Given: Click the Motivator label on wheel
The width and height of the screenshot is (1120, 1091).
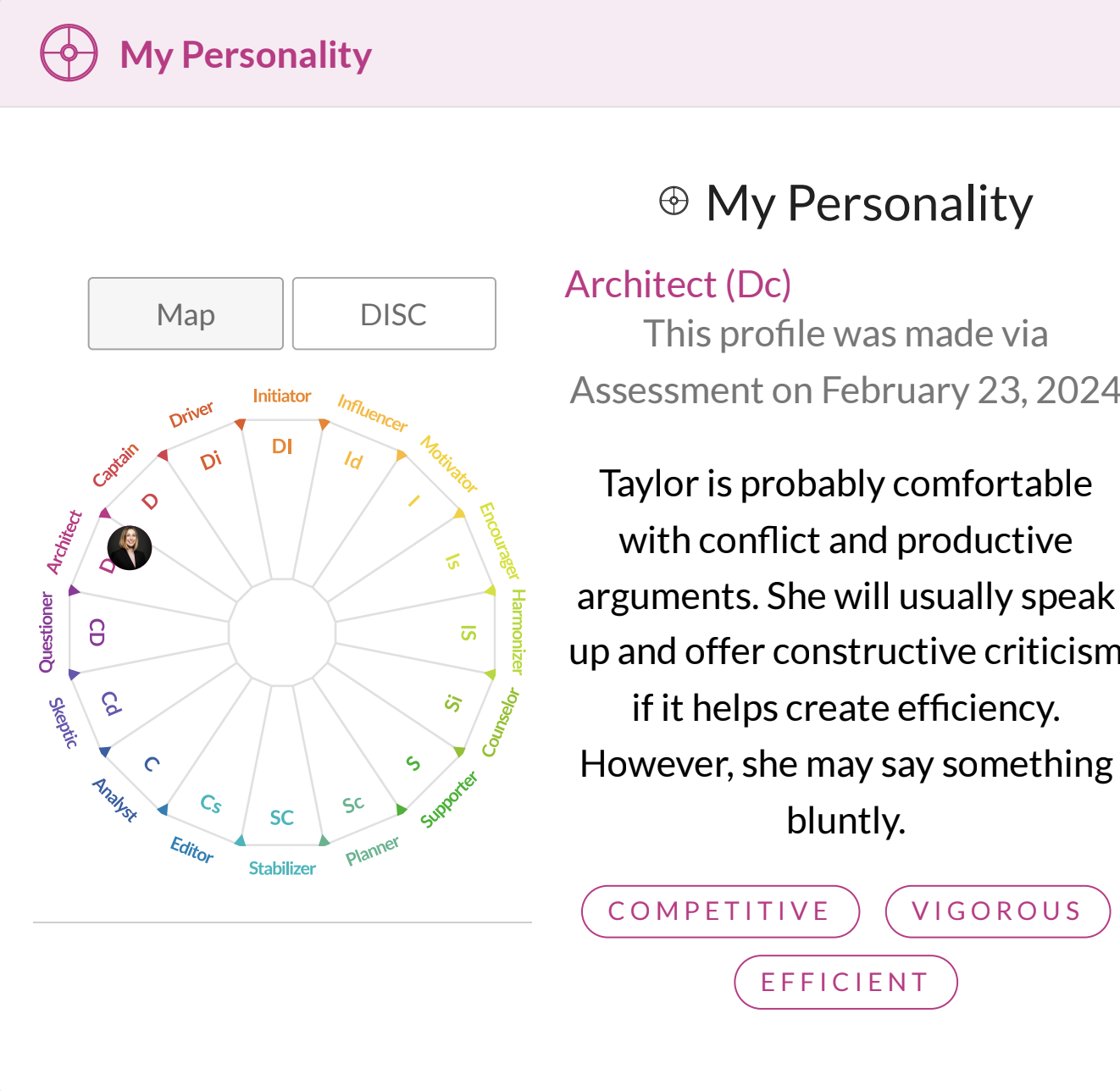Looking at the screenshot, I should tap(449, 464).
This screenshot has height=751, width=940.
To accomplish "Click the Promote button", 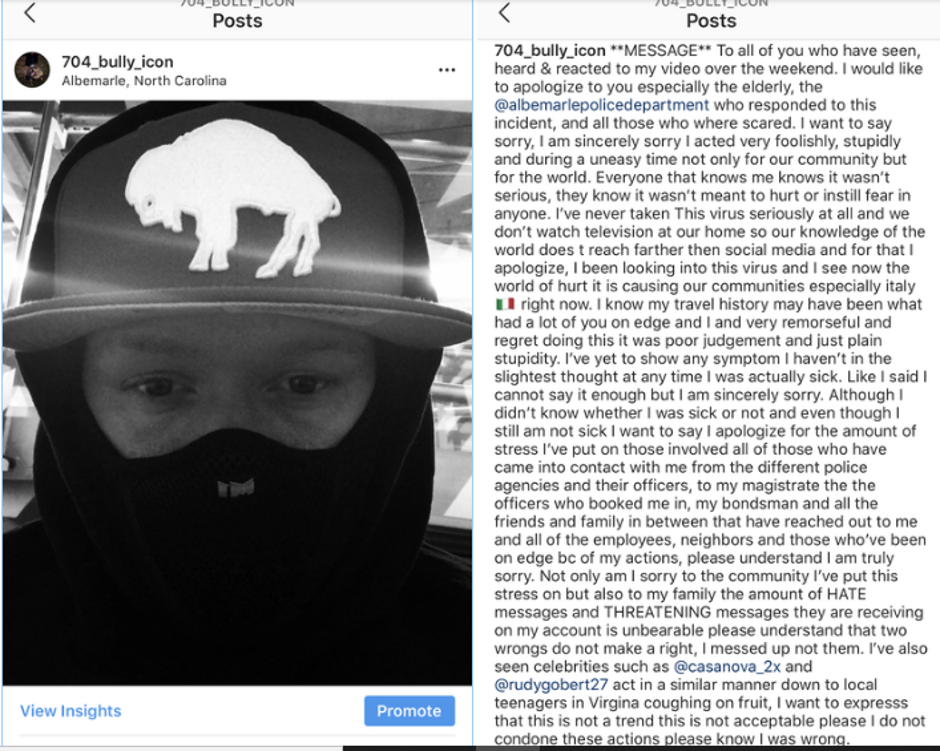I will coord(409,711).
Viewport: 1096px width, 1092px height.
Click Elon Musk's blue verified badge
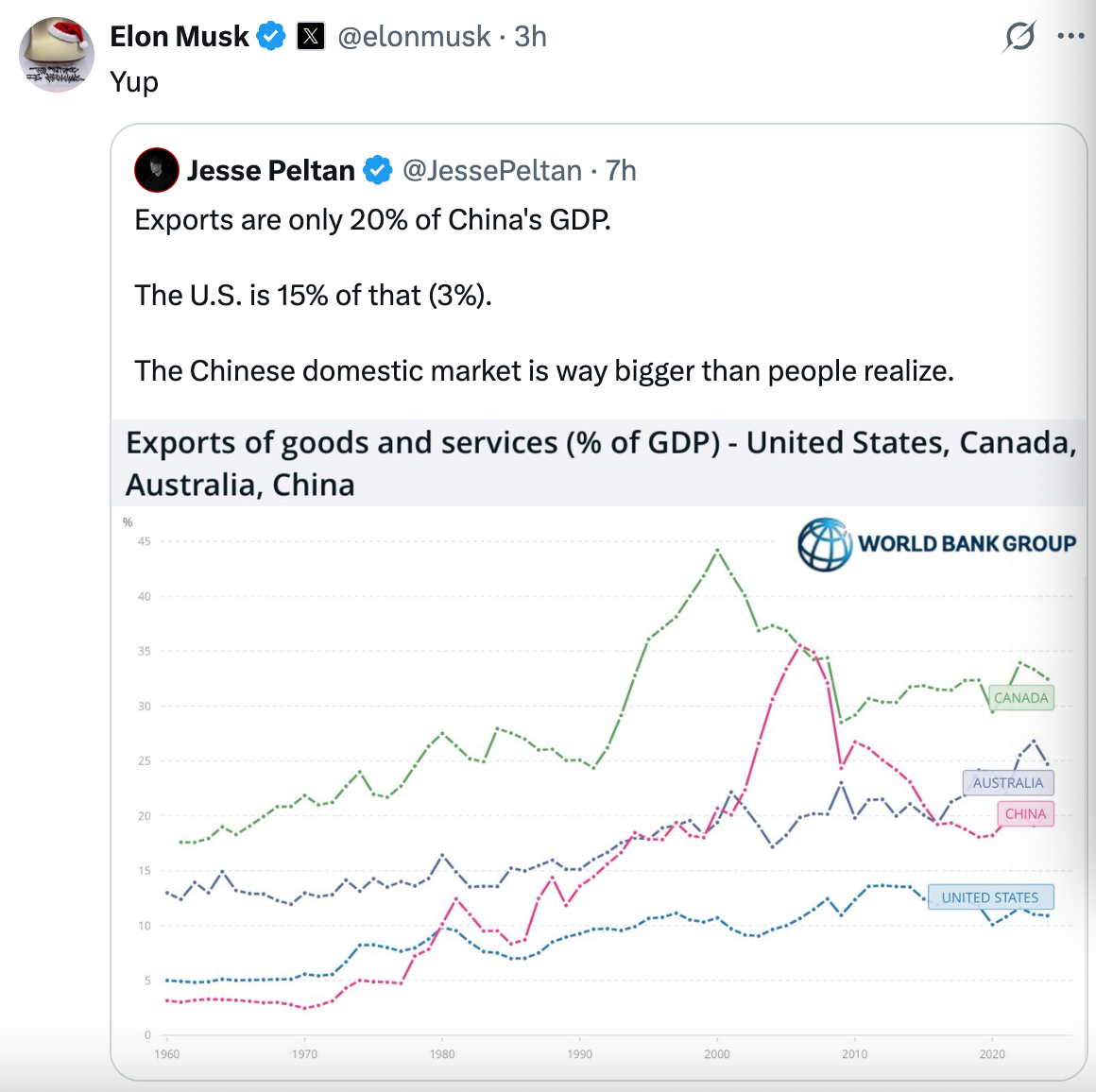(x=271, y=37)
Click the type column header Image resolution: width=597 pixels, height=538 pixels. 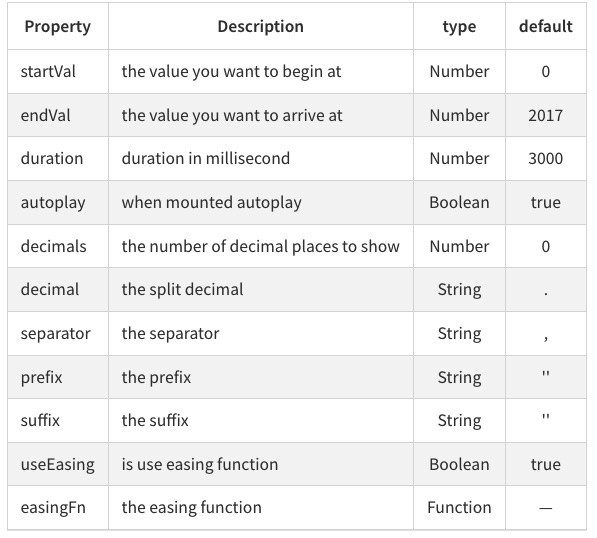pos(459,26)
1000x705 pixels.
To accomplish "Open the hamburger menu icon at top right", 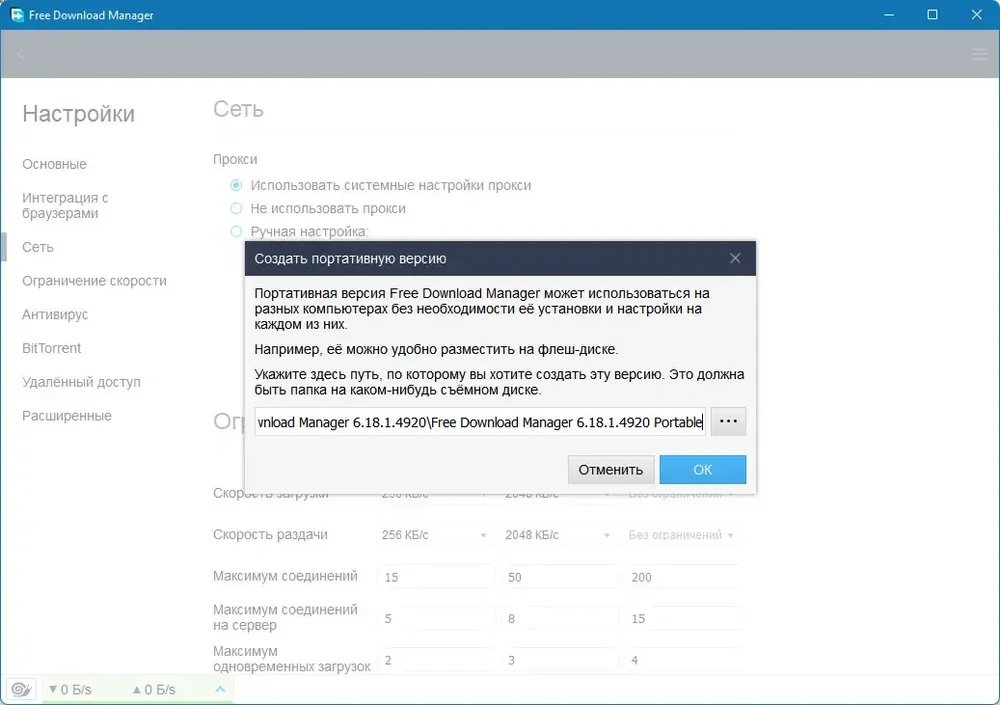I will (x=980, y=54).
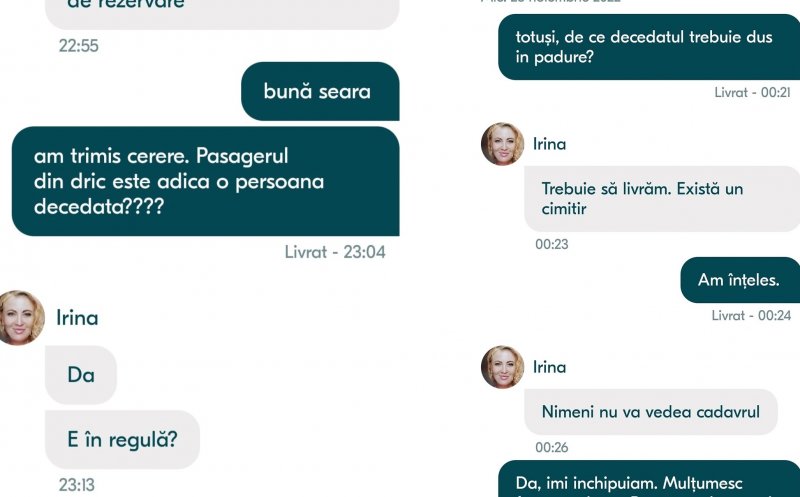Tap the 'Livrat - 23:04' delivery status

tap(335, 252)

=====

EXERCISE: Give again, word for word, every line from the top of the data above to the line holding "This screenshot has height=751, width=940.", inclusive, with the pictures left out.

RESULT FOR THIS TASK:
Given: Click the Motivator label on wheel
The width and height of the screenshot is (1120, 1091).
Looking at the screenshot, I should tap(449, 464).
This screenshot has height=751, width=940.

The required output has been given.